___ Material for the task ___

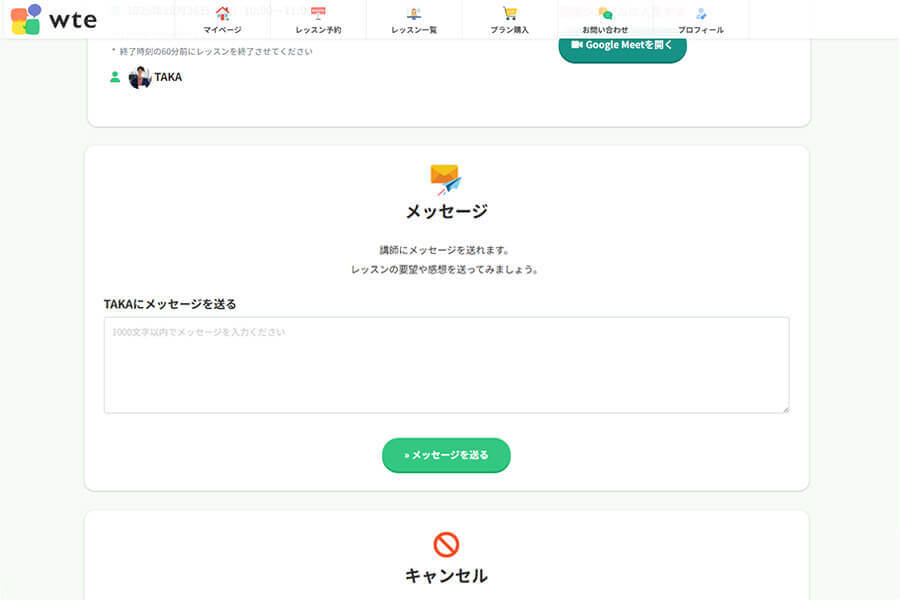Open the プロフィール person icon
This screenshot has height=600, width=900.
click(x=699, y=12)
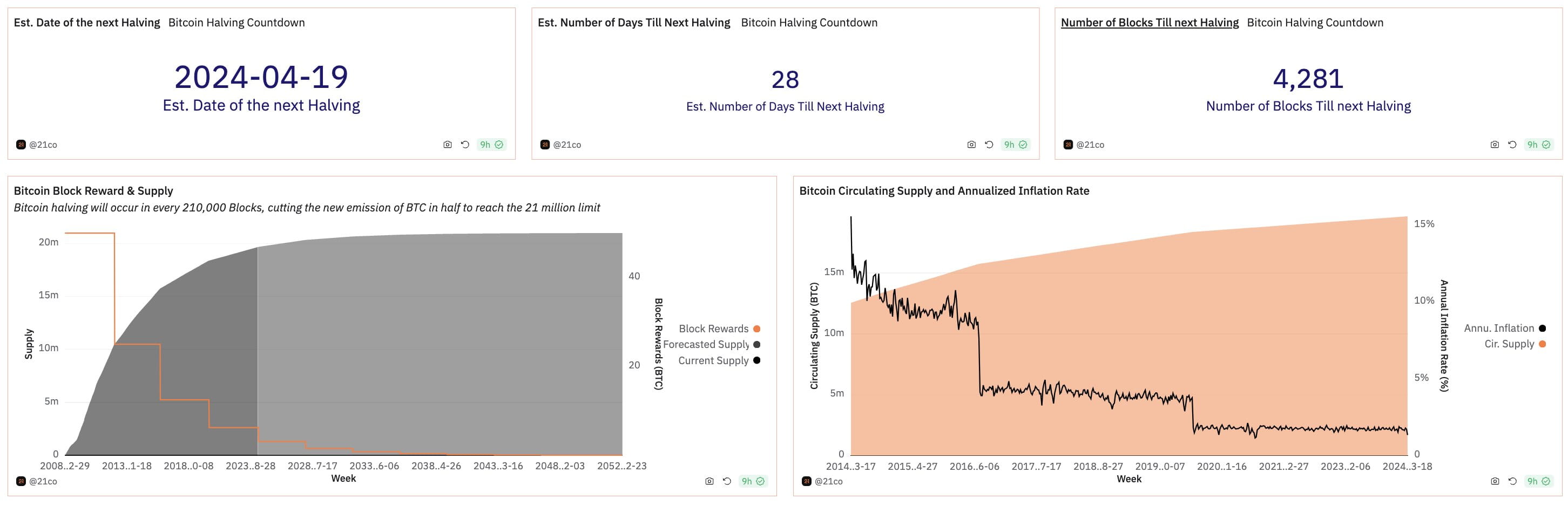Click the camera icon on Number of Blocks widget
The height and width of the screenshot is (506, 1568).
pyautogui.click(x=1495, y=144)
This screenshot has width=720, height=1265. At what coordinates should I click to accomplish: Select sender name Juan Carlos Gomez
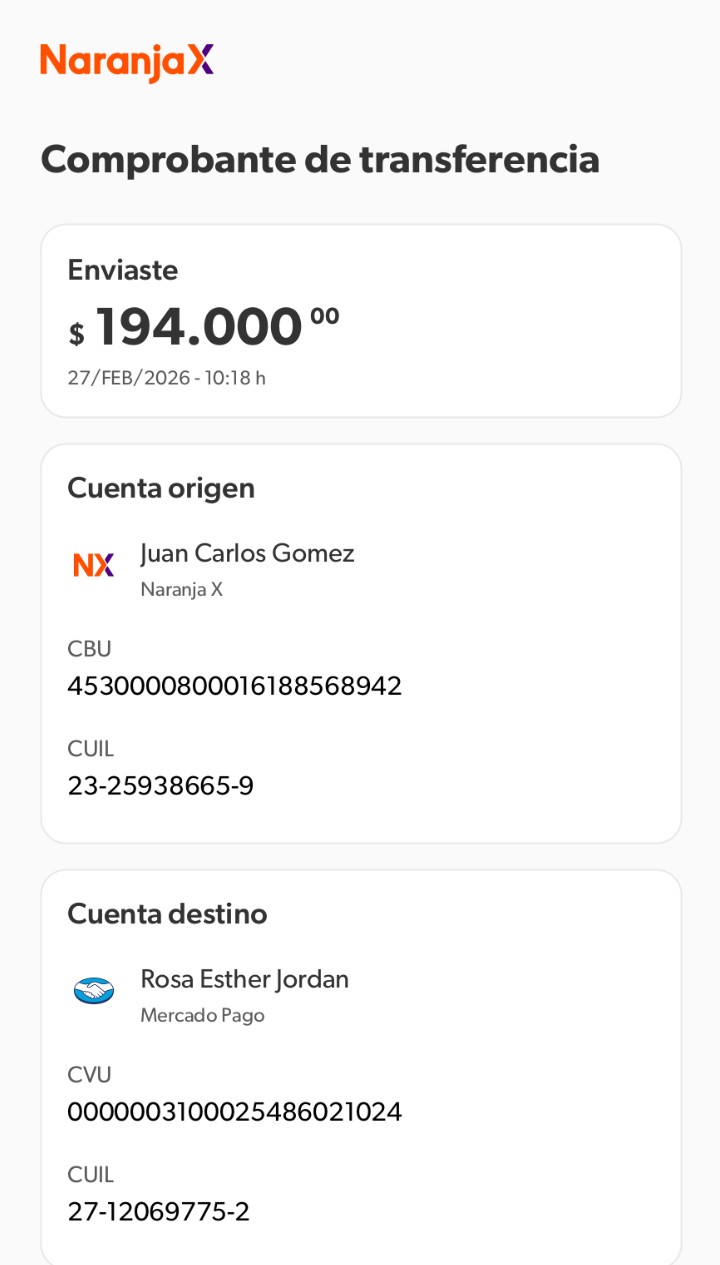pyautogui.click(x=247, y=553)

___
___ Material for the task ___

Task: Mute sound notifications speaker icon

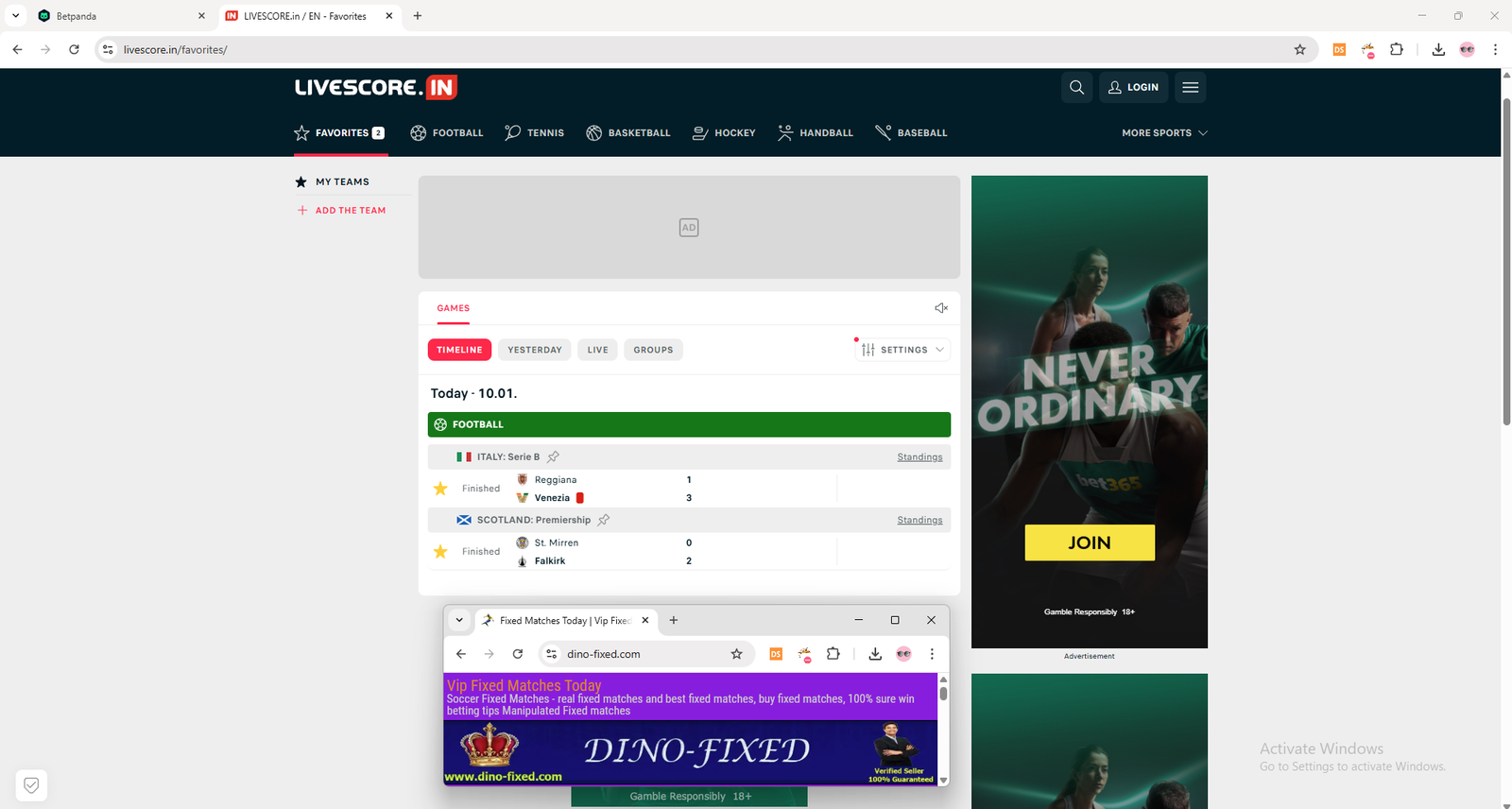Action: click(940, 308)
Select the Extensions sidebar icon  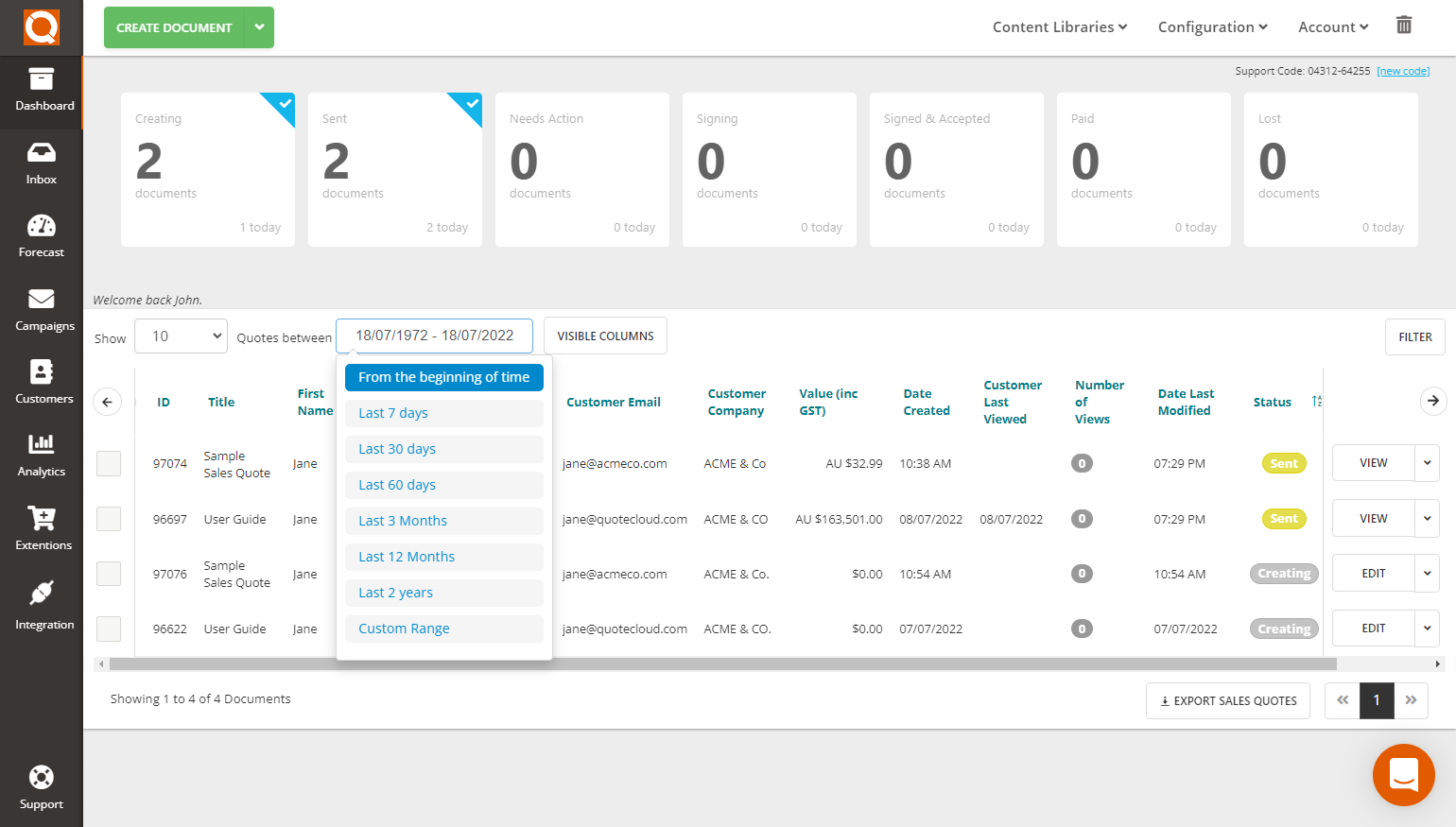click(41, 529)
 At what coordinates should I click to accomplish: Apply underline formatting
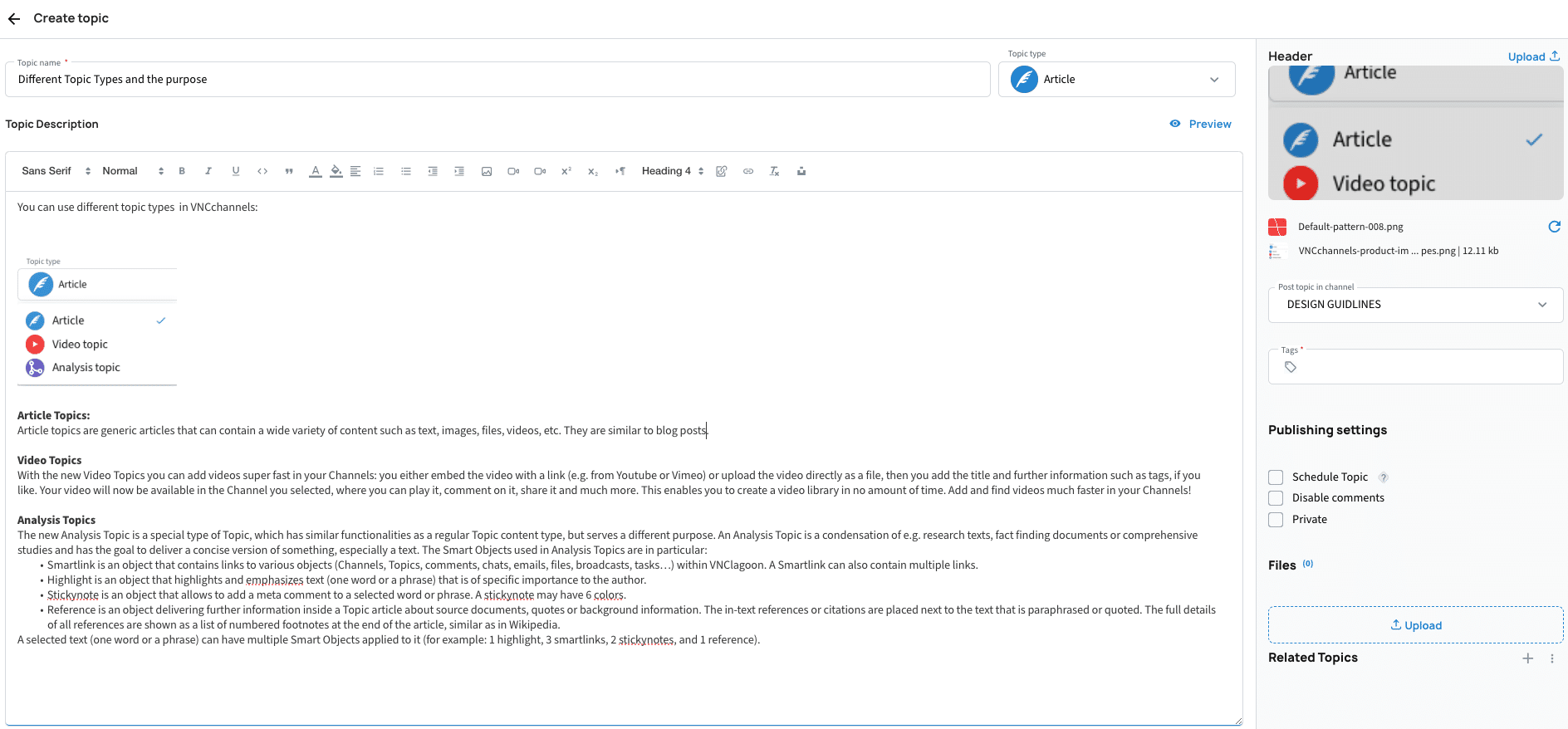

___

# Aim of the exercise
Transcribe the rows from the line with "Open the プロフィール person icon" up to and including the line with "pyautogui.click(x=247, y=553)", omitting the pictures.

# Solution to this task
Open the プロフィール person icon
This screenshot has height=600, width=900.
click(x=699, y=12)
Click the camera icon on Number of Blocks widget
The height and width of the screenshot is (506, 1568).
pyautogui.click(x=1495, y=144)
This screenshot has width=720, height=1265. At what coordinates should I click to accomplish: Select sender name Juan Carlos Gomez
pyautogui.click(x=247, y=553)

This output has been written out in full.